Figure 2. Simulation of Random Time Series.

(a) Simulations of the autocorrelation classification methodology were performed to assess robustness and reconstruction of temporal trends in known linear signals. The example illustrates a random realization that corresponds to a simulation of: 12,000 linear signals, of equal numbers of positive (+) or negative slope/trend (−), combined with a randomly generated equivalent set of 6000 random signals, and in randomized order. The numbers in each set were equally distributed between having zero or one time point missing (excluding the first one which is used as a reference). Additionally a simulation of 100,000 random signals was used as a background of bootstrap simulation. In particular, for simulations of linear signals with 5% random error per timepoint, Filter S corresponds to a strict p < 0.05 cutoff for autocorrelation at lag 1 (random series bootstrap, n = 100,000).

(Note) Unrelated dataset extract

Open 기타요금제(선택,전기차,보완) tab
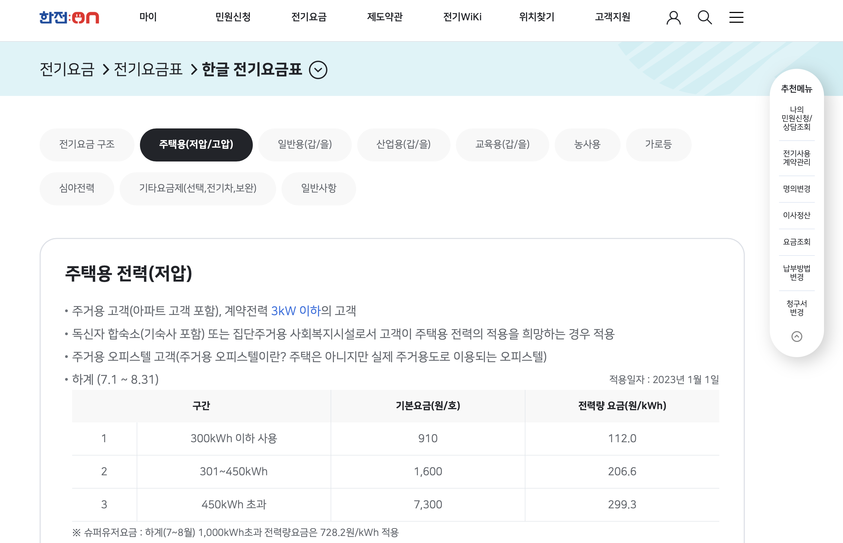The height and width of the screenshot is (543, 843). (198, 188)
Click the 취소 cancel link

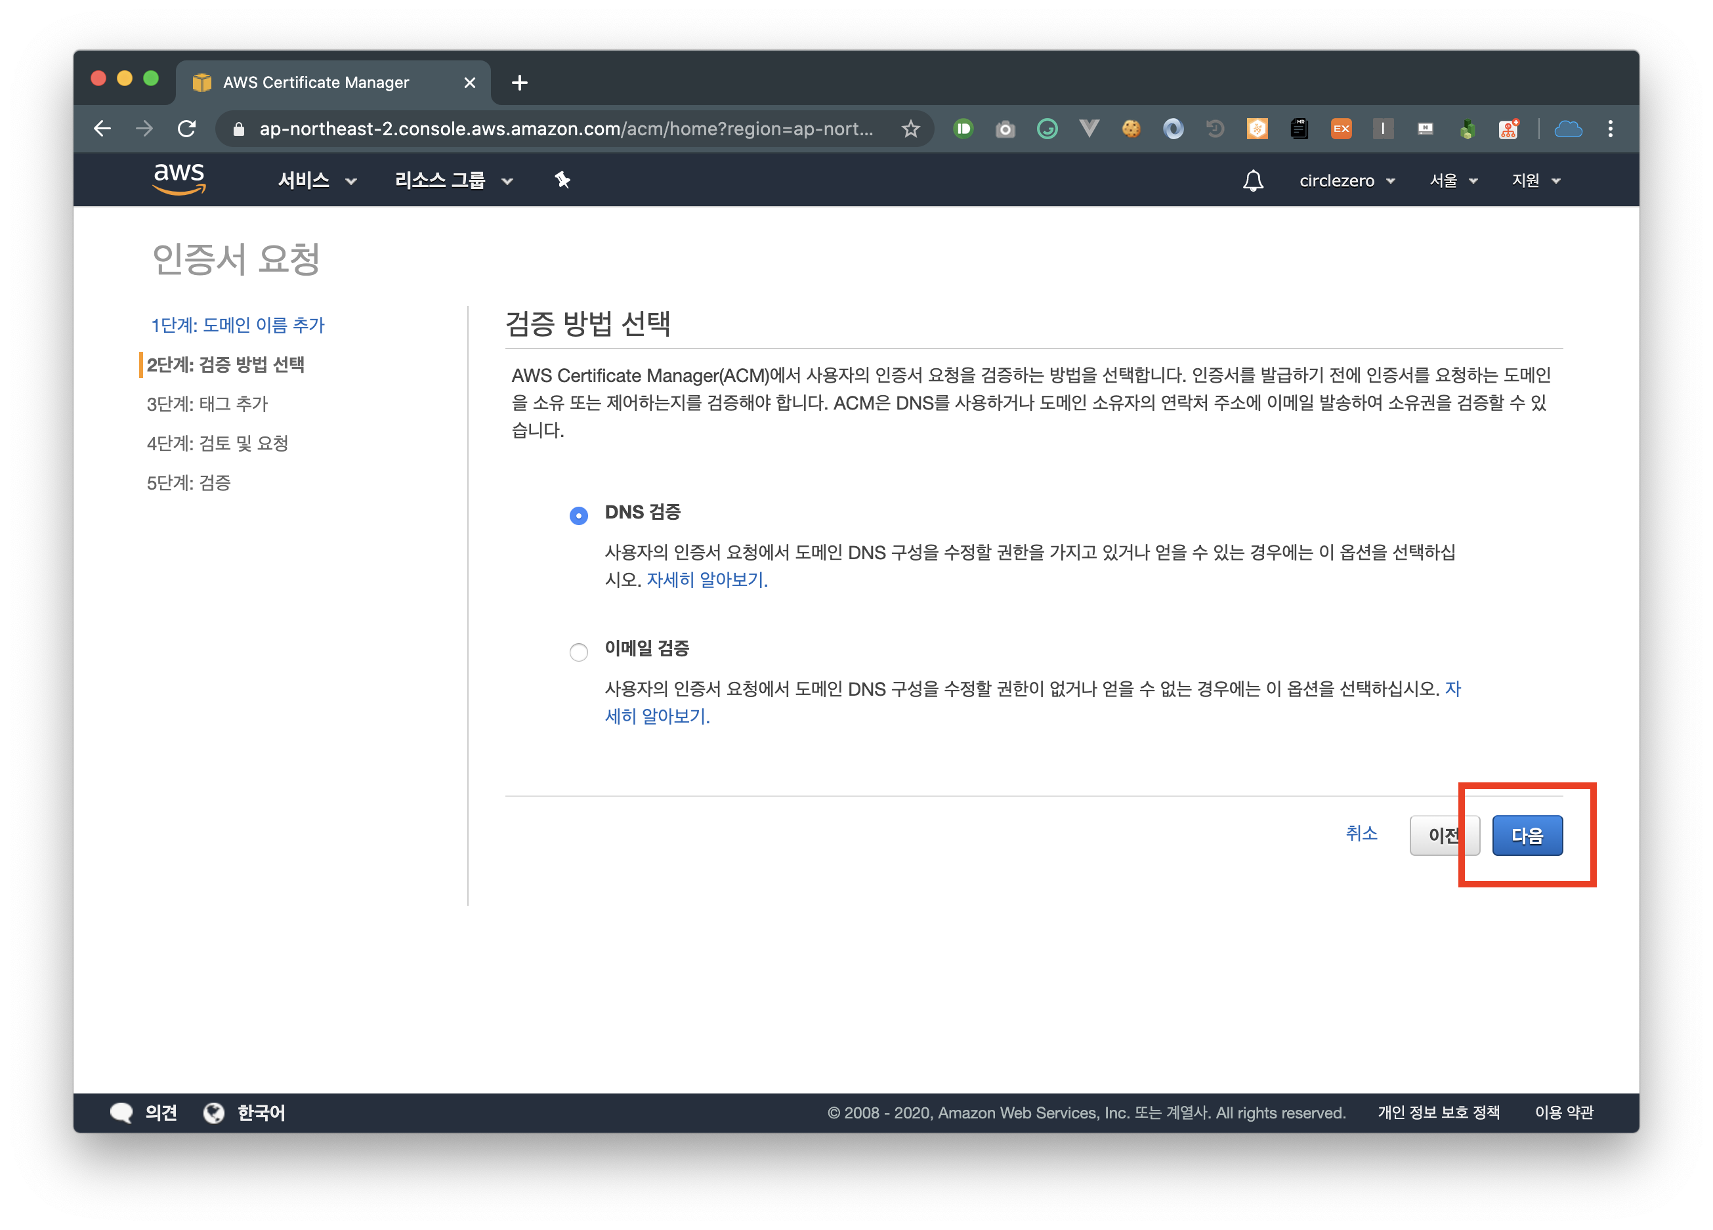click(1361, 833)
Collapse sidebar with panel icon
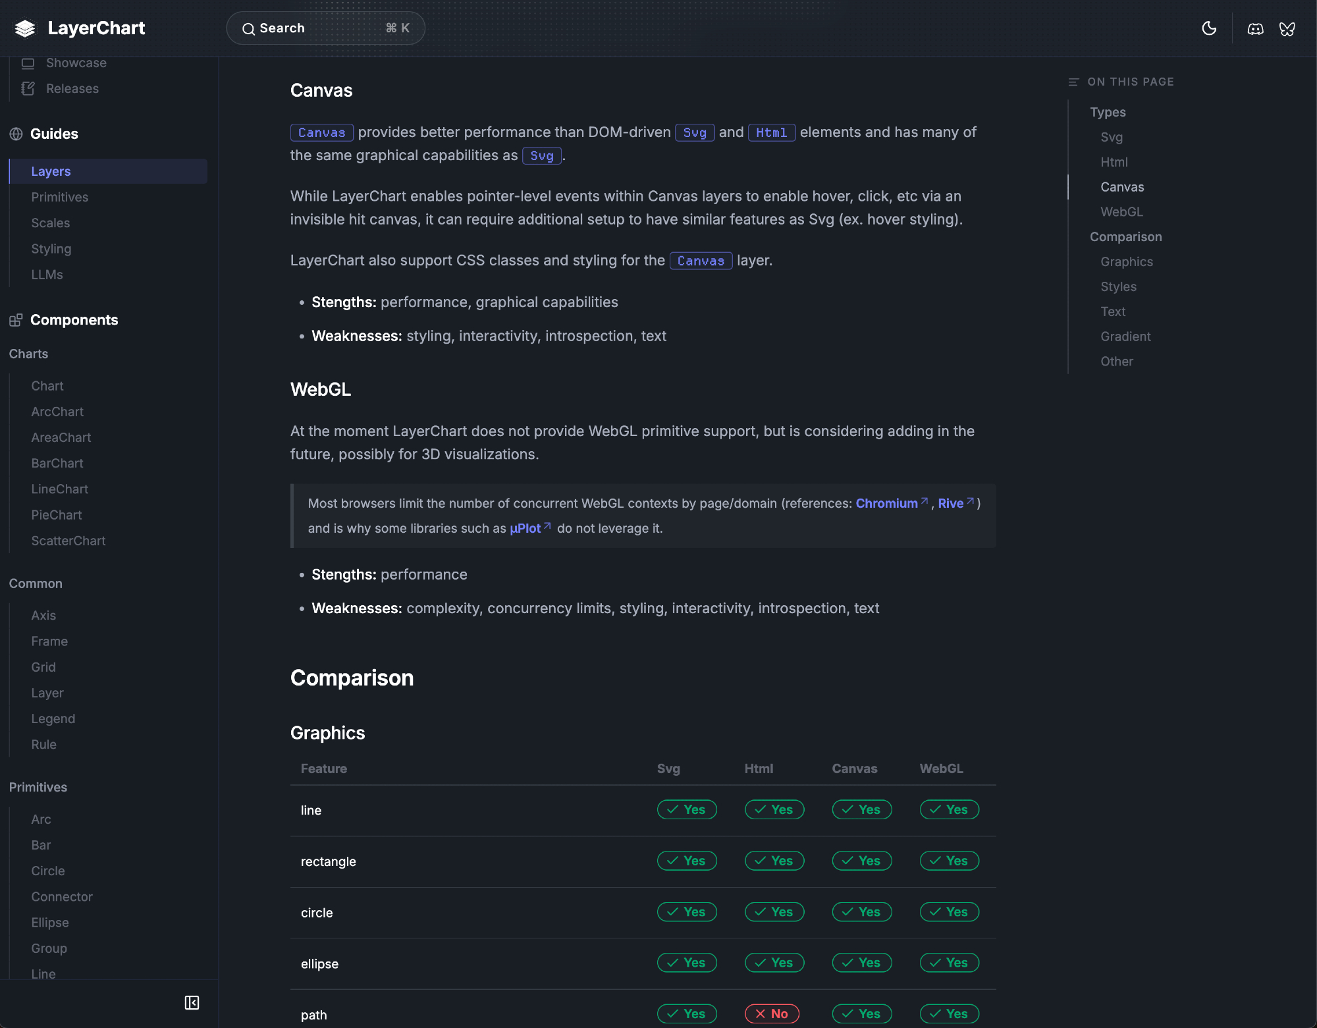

In Filter R the p-value is relaxed until the entire set of linear trends is recovered. As seen, this results in modest false discovery rates. The simulation was repeated for linear signals with 20% error per timepoint for both filters. The corresponding heatmaps and clustering are shown in (b). (c) The reconstruction of autocorrelations from the periodogram, and the exact autocorrelations are shown for a straight signal, for a series of n = 6 and n = 100 time points. For n = 100 the reconstruction is indistinguishable from the exact calculation in the figure.